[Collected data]

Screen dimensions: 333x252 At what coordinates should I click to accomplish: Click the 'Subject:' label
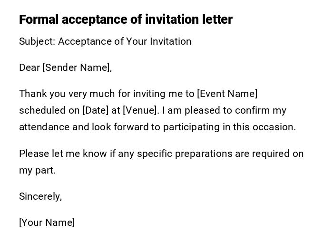pos(37,41)
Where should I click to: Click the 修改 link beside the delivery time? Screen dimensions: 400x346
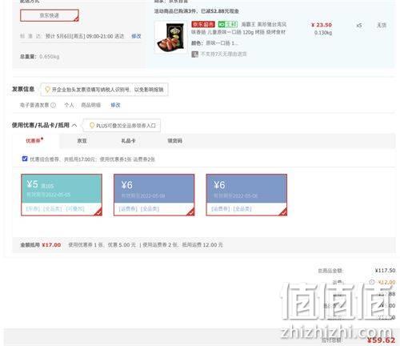[136, 36]
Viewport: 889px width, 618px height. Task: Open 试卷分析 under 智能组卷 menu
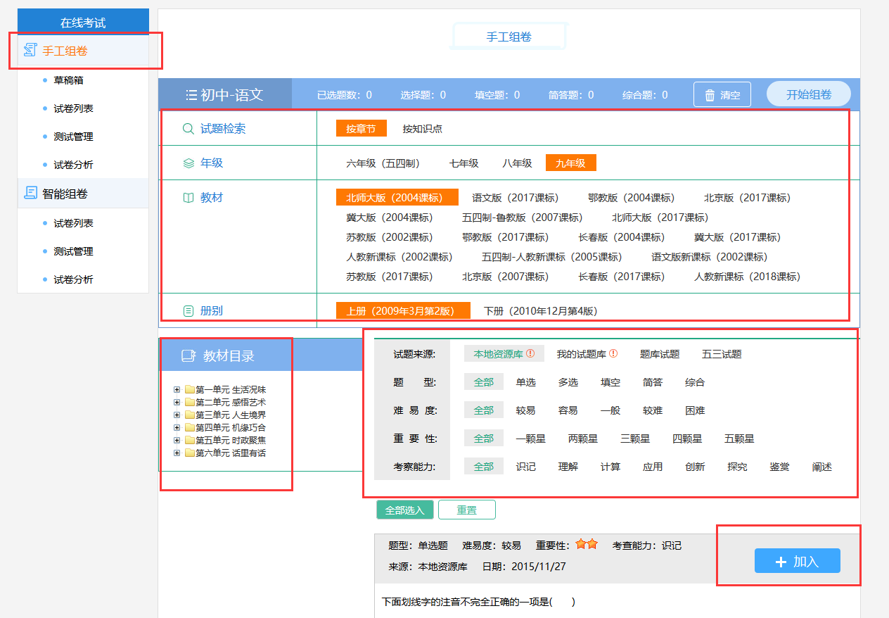pos(73,279)
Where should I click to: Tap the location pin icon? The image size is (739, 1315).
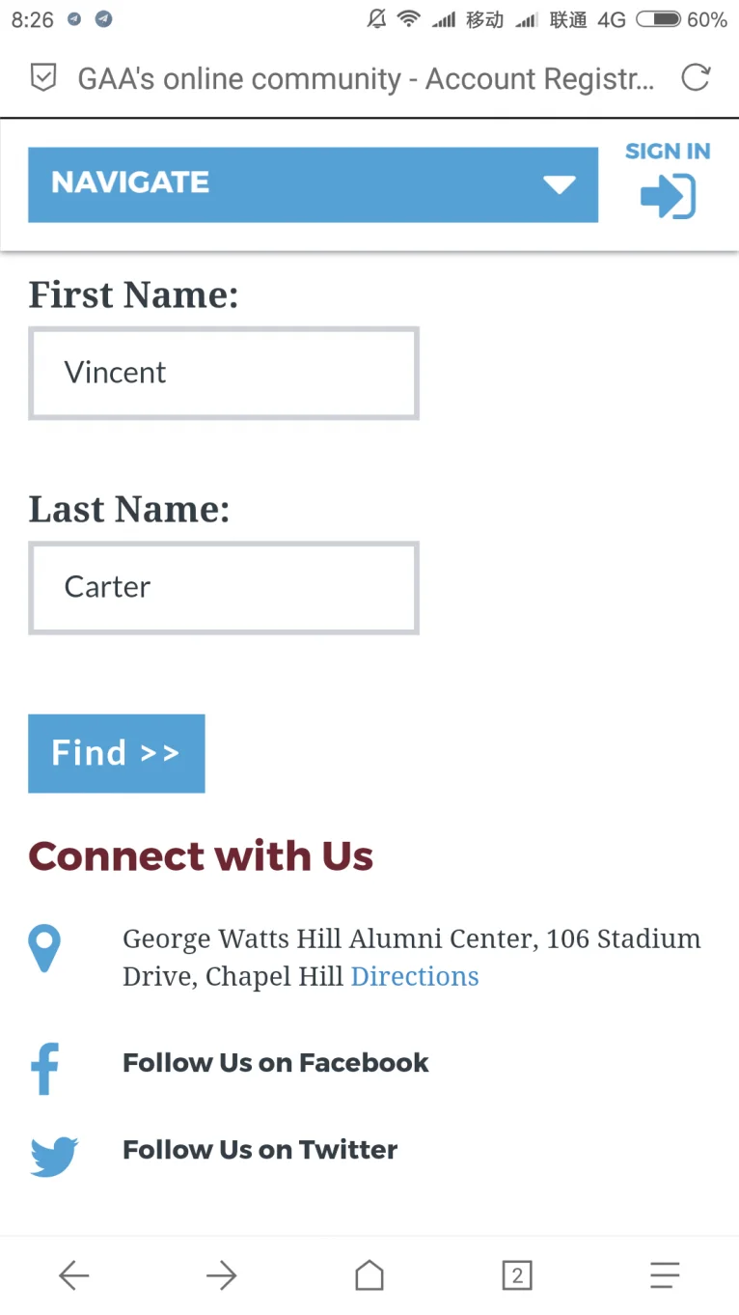tap(44, 948)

=== Action item ===
Transcribe the lines above exactly, setting aside any picture among them.

=== Exercise result ===
Screen dimensions: 333x252 At what coordinates should I click to accomplish: Click the 'Subject:' label
pos(37,41)
Where should I click to: Click the 修改 link beside the delivery time? Screen dimensions: 400x346
[136, 36]
Viewport: 889px width, 618px height. Task: Open 试卷分析 under 智能组卷 menu
pos(73,279)
Where should I click to: Tap the location pin icon? The image size is (739, 1315).
tap(44, 948)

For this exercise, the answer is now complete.